Nota del 2022: Hice un poco de la vieja confiable "corregir y aumentar" para que este texto pudiera resultar más útil como una introducción al tema. La esencia del texto sigue siendo la misma que cuando lo publiqué originalmente en 2016.
Trasladémonos al siglo XIX y
pensemos en la música. Por un lado, estaba la música de cámara, conciertos
sinfónicos y óperas, obras de artistas de renombre, que se presentaban en los
teatros de las grandes capitales para un público que constituía una élite. Ésa
es la llamada con el elitista nombre de alta cultura.
Por otro lado, estaba la música
que tocaban pequeñas bandas en los bares y fiestas populares, o que silbaban
los trabajadores durante la jornada, o que las madres cantaban a sus bebés a la
hora de dormir. Eran canciones y melodías que se transmitían de generación en
generación, la mayoría de las veces sin que hubiera un autor conocido. Era la
música preservada por el mismo pueblo que la había creado. Ésa es la cultura
popular, la del pueblo.
Pero luego algo pasó. Llegaron la
radio y los tocadiscos. Por primera vez en la historia de la humanidad, la
música podía ser grabada y reproducida para un público amplio. Piensen en esto:
durante milenios la única forma de escuchar música había sido en vivo. Las
nuevas tecnologías abrían posibilidades inéditas en la historia, por ejemplo,
que un músico pudiera ser escuchado por personas que jamás habrían podido presenciar
un concierto. Eso implicaba también que un artista podía llegar a ser conocido
en todas partes, ganándose admiradores en rincones insospechados del globo. Eso
es cultura pop.
Sí, sé que pop viene de popular.

*Material proporcionado*
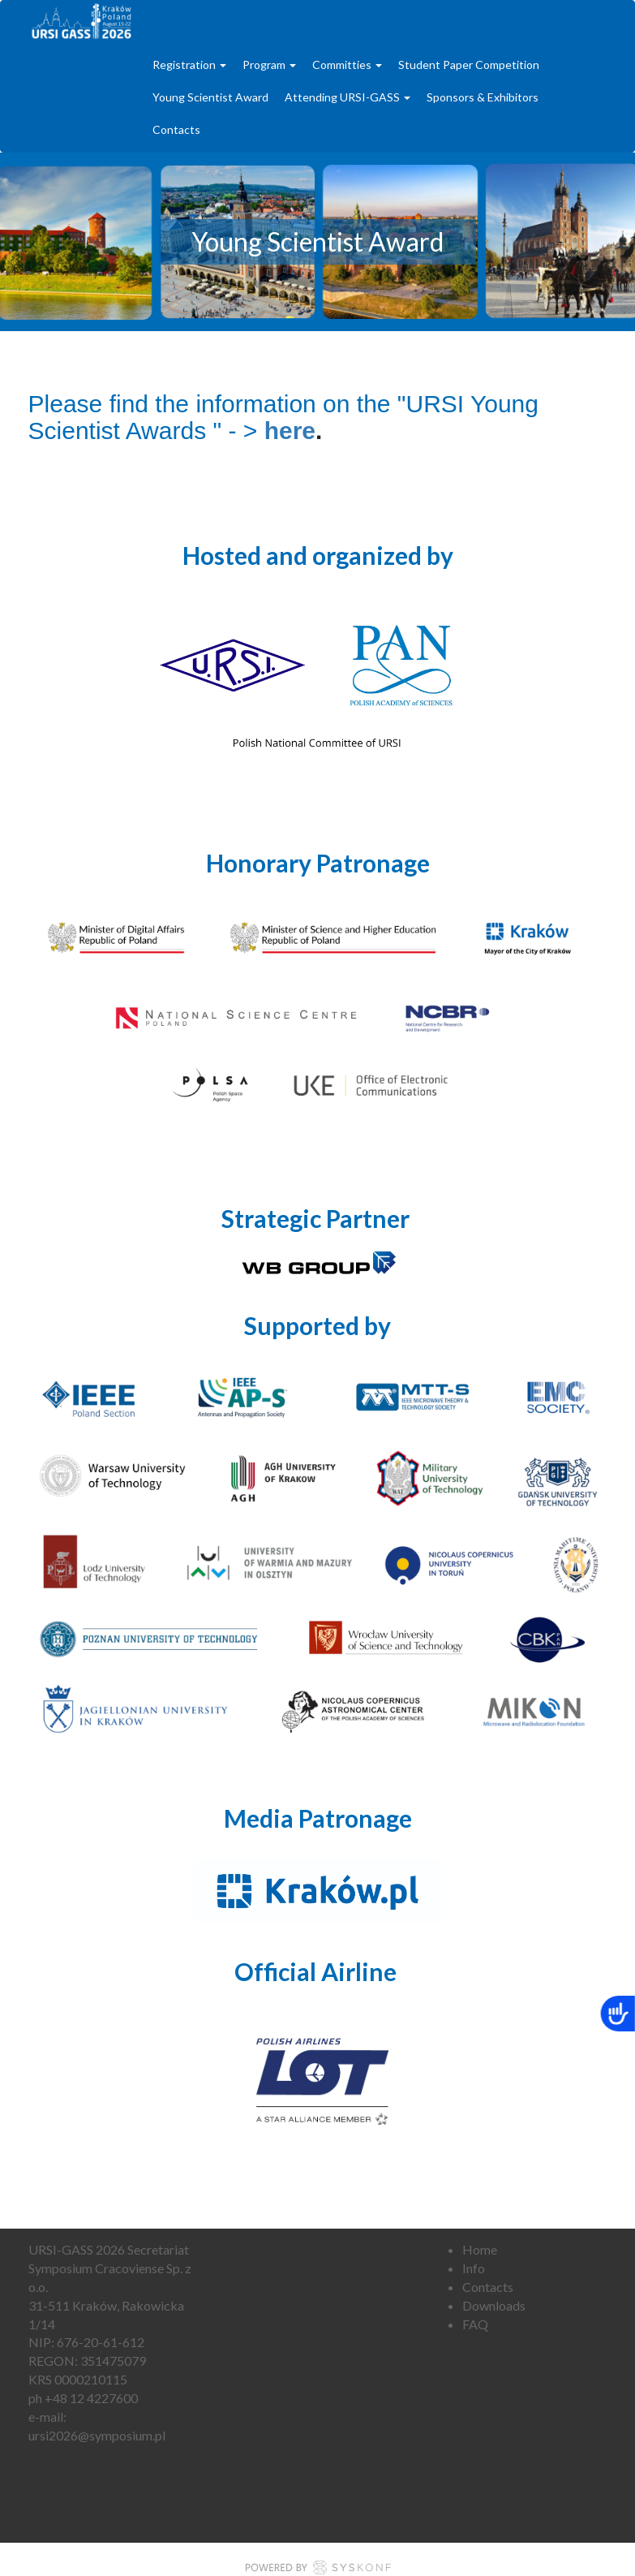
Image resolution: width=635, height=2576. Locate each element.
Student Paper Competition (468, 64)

*Por hacer*
**A)** Transcribe tal cual la parte del fragmento sobre la cultura pop que va desde "Pero luego algo" hasta "es cultura pop.".
**B)** Pasa al inglés esta oración del fragmento sobre la cultura pop: "Por primera vez en la historia de la humanidad, la música podía ser grabada y reproducida para un público amplio."
El material no sirve para nada de esto.

*Respuestas completas*
**A)**
Pero luego algo pasó. Llegaron la
radio y los tocadiscos. Por primera vez en la historia de la humanidad, la
música podía ser grabada y reproducida para un público amplio. Piensen en esto:
durante milenios la única forma de escuchar música había sido en vivo. Las
nuevas tecnologías abrían posibilidades inéditas en la historia, por ejemplo,
que un músico pudiera ser escuchado por personas que jamás habrían podido presenciar
un concierto. Eso implicaba también que un artista podía llegar a ser conocido
en todas partes, ganándose admiradores en rincones insospechados del globo. Eso
es cultura pop.

**B)** For the first time in human history, music could be recorded and played back for a wide audience.